The problem =
Your job is to return each record exactly, minus any pictures.

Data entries
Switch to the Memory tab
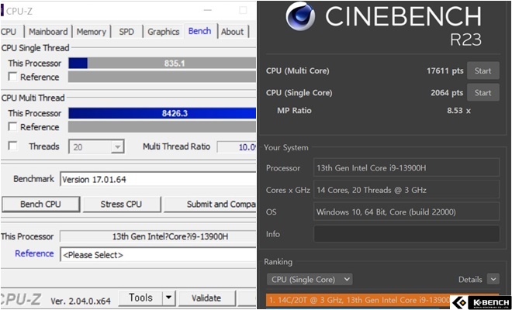 click(92, 32)
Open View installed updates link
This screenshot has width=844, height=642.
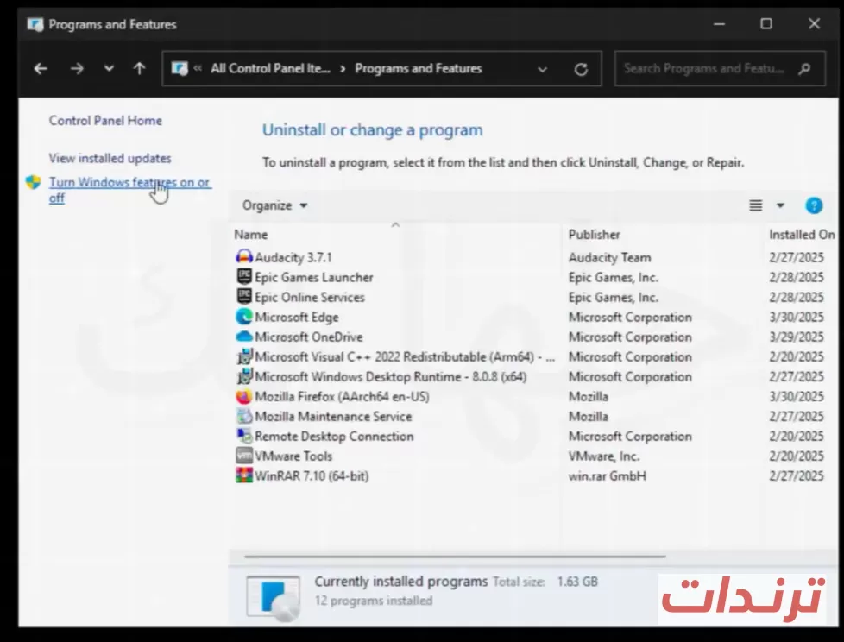110,158
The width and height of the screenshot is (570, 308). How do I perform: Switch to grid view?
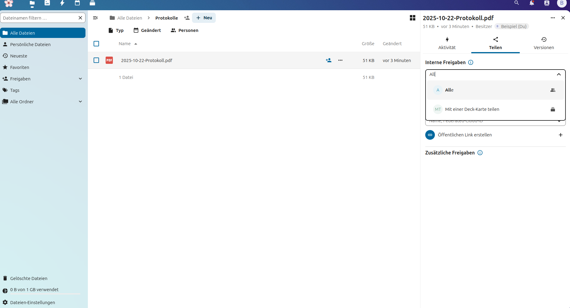click(x=413, y=18)
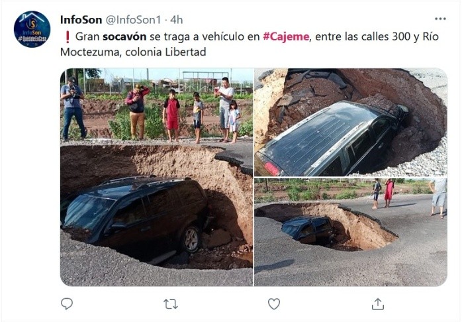The width and height of the screenshot is (462, 322).
Task: Click the red exclamation mark emoji
Action: tap(67, 37)
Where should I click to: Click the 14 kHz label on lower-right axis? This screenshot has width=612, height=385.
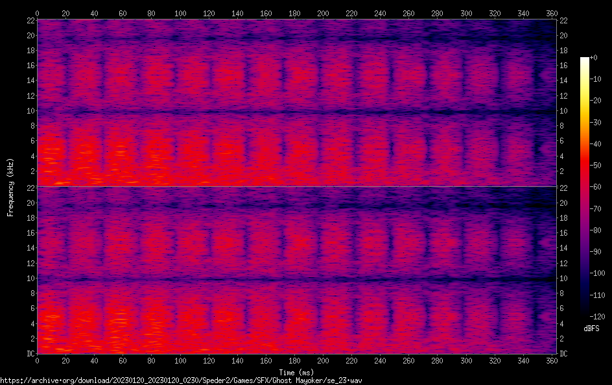click(564, 249)
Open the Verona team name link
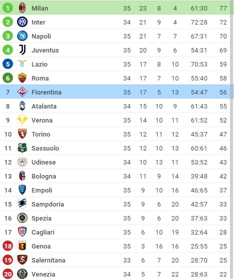Screen dimensions: 234x280 pos(42,120)
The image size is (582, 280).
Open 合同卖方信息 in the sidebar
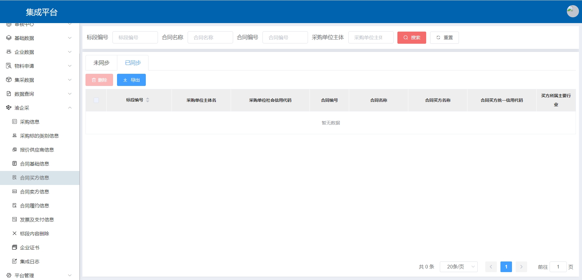point(35,192)
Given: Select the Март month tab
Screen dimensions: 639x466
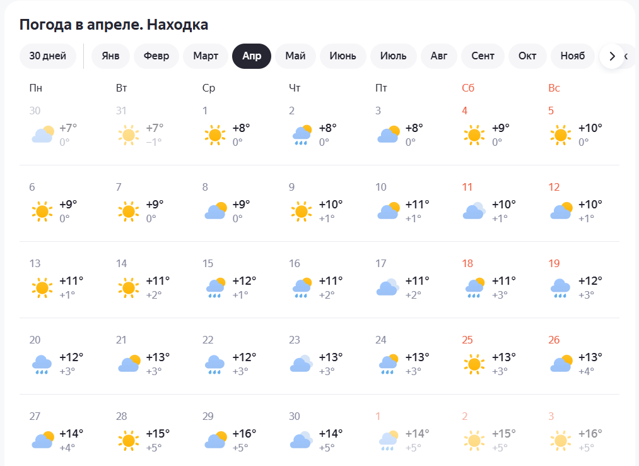Looking at the screenshot, I should click(x=206, y=56).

Output of the exercise =
Switch to the Memory tab
 click(92, 32)
Open View installed updates link
This screenshot has width=844, height=642.
110,158
The width and height of the screenshot is (570, 308). How do I perform: Switch to grid view?
click(x=413, y=18)
The width and height of the screenshot is (462, 322).
Task: Click the red exclamation mark emoji
Action: tap(67, 37)
Where should I click to: Click the 14 kHz label on lower-right axis? This screenshot has width=612, height=385.
click(564, 249)
Open the Verona team name link
Screen dimensions: 234x280 pos(42,120)
The image size is (582, 280).
Open 合同卖方信息 in the sidebar
point(35,192)
Given: Select the Март month tab
Screen dimensions: 639x466
Looking at the screenshot, I should click(x=206, y=56).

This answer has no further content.